Apple’s latest M2 system on a chip has been around for a month now and has undergone several benchmark tests against the competition in that time. The last tests of HardwareUnboxed surprised everyone when the M2 outperformed the Ryzen 7 6800U GPU in gaming but was lackluster in CPU benchmarks.
The Apple M2 was made up against the AMD Ryzen 7 6800U with the RDNA 2 iGPU in a game test with Shadow of the Tomb Raider. This is a graphics-intensive game, and Apple’s previous-generation M1 chip could only handle it on low settings. The M2 was a different story.

The M2 outperformed the Ryzen 7 6800U by up to 10% on the highest settings. The M2 averaged 28 frames per second (fps) at 1200p, while AMD’s Ryzen 7 managed a maximum of 25 fps.
The story stayed the same at medium and low settings, with the M2 hitting 33fps on medium and the Ryzen 7 hitting 30fps. Apple’s M2 chip did all this while using 48% less power than the Ryzen 7.
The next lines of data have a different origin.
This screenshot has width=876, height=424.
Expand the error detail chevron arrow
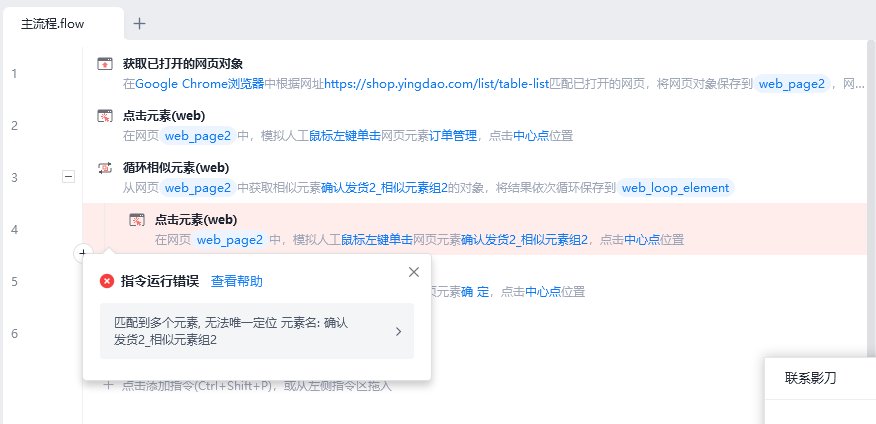pyautogui.click(x=398, y=331)
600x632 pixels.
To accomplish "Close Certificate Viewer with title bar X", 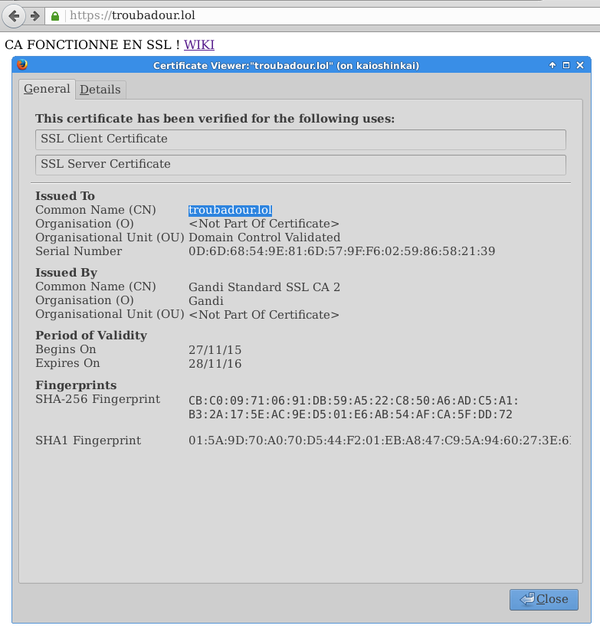I will (x=581, y=65).
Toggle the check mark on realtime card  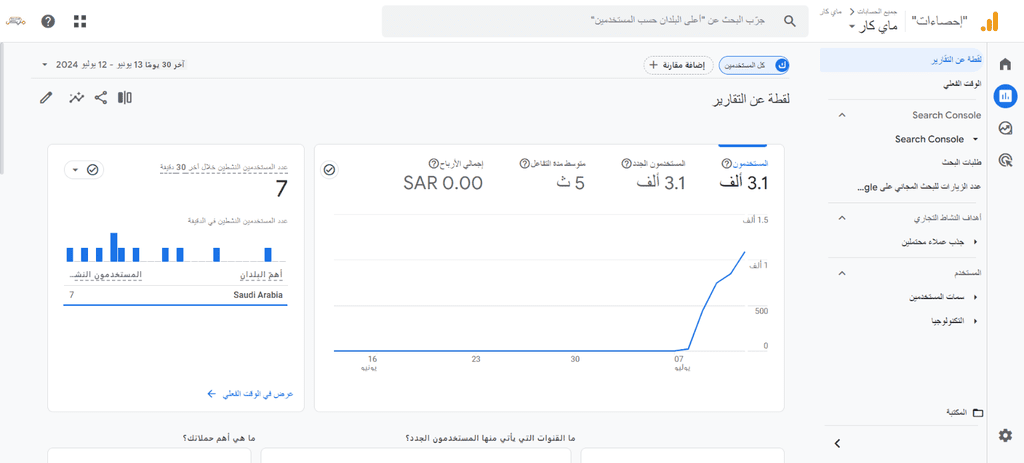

Apple CEO Tim Cook has said the new M2 is a new era of gaming for MacBooks† At WWDC 2022, he explained that Apple was courting AAA developers to the new Metal 3 framework so they could take advantage of the M2. Games like No Man’s Sky and Resident Evil Village are expected to land on Mac this year.
Gamers and game developers have historically ignored Apple machines and Windows PC machines have dominated the game market for decades. The M2 proves that Apple is ready for gaming.
But gaming is the one area where the M2 chip shines. In all other CPU benchmarks, the M2 was outclassed by both Intel’s Alder Lake and Ryzen’s 6000 series chips. For example, the 12th gen Intel i7 and i9 outperformed the M2 in Cinebench multi-threaded tests. The Ryzen 7 6800U also outperformed and drank even less power than the M2.
Handbrake tests showed similar results, with both Intel and AMD beating Apple in multi-threaded tests. The M2 outperformed the Ryzen 7 in single-core tests, but Intel’s Alder Lake chips were the fastest.
Apple claims that the M2 has 25% more processing power than the M1, with 18% more multi-core performance. However, these tests question Apple’s claims.
Part of the problem may be due to the fact that Apple still uses the same 5nm processor as the M1 chip. The M2 was expected to be a new 3nm chipbut supply problems and lockdowns in China have disrupted production.
The M2 still delivers excellent gaming performance, despite being a bit slower in processing. The question remains whether it is worth upgrading from the M1.